The last years haven’t seen Deepti Naval too
active on the big screen. Except for Subhash Ghai’s Saudagar the
actress has been out of news. Even controversies have stopped dogging
her now that ex-husband Prakash Jha and she have worked out a comfortable
professional relationship. Deepti is doing Prakash Jha’s Didi produced
for UNICEF and Prakash is helping Deepti with the production of her new
serial Thodasa Aasman most likely to go on air in September. Her future
assignments include Sultan Ahmed’s Jai Vikranta, Blondie Singh’s
bilingual shot entirely in New York, besides the much delayed Dushmani.
Her dream project AKS has yet to see the light of day but Deepti has no
complaints as she has now discovered a new medium of self-expression.
Painting, last Week, Jehangir Art Gallery held an exhibition of Deepti
Naval’s 30-odd paintings which include portraits and landscapes.
The artist side is the second coming for the actress who a few years ago
released her first collection of poems – Lamha-Lamha.

▸ **Available data**:
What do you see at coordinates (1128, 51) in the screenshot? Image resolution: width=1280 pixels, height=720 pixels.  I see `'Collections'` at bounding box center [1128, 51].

▸ **Work to do**:
[1] Answer these questions about the Deepti Naval piece, one line each:
(a) For which organization is Prakash Jha's Didi being produced?
(b) Which gallery held the exhibition of Deepti Naval's paintings?
(c) What is the title of her first collection of poems?
[2] Reproduce word for word the part of the Deepti Naval piece starting with "Painting, last Week, Jehangir" and going on through "poems – Lamha-Lamha.".
[3] Write the next part of the Deepti Naval piece, picking up after its final sentence.
The listing plays no part in what comes next.

▸ **The results**:
[1]
(a) UNICEF
(b) Jehangir Art Gallery
(c) Lamha-Lamha

[2]
Painting, last Week, Jehangir Art Gallery held an exhibition of Deepti
Naval’s 30-odd paintings which include portraits and landscapes.
The artist side is the second coming for the actress who a few years ago
released her first collection of poems – Lamha-Lamha.

[3]
SHE interviewed visiting Indian celebrities
on the air waves in New York before she first appeared on the silver screen
in the ‘70s. A cameo role in Shyam Benegal’s Junoon, followed
by the main lead in debut director Vinod Pande’s Ek Baar Phir made
Deepti shift bag and baggage to Bombay to try her luck in films. Following
in the footsteps of her predecessors, Shabana Azmi and Smita Ptail, Deepti
began her trek to stardom via the parallel cinema. Only she wasn’t
as fortunate. Despite sensitive portrayals like Ek Baar Phir, Hum Paanch,
Saath Saath, Kamla, Panchvati, Ankahee and Main Zinda Hoon, success somehow
eluded Deepti. To make matters worse, Deepti’s personal life around
the same time quite suddenly embroiled in controversies.
She got married in ’84, disillusioned in ’85, heart-broken
in ’86 and separated in ’87. The year 1988-89 was a turbulent
one for Deepti. She had to bury memories of shattered dreams and also
resist a fatal attraction (Nana Patekar). Unable to uproot herself from
a soiled relationship and not courageous enough to commit herself to a
new bond, Deepti’s emotional life went awry. In 1990, Deepti finally
put an end to her trauma by filling her divorce papers, thus closing the
door on a six-year-old marriage.
It wasn’t easy and her anxiety reflected in her fluctuating moods.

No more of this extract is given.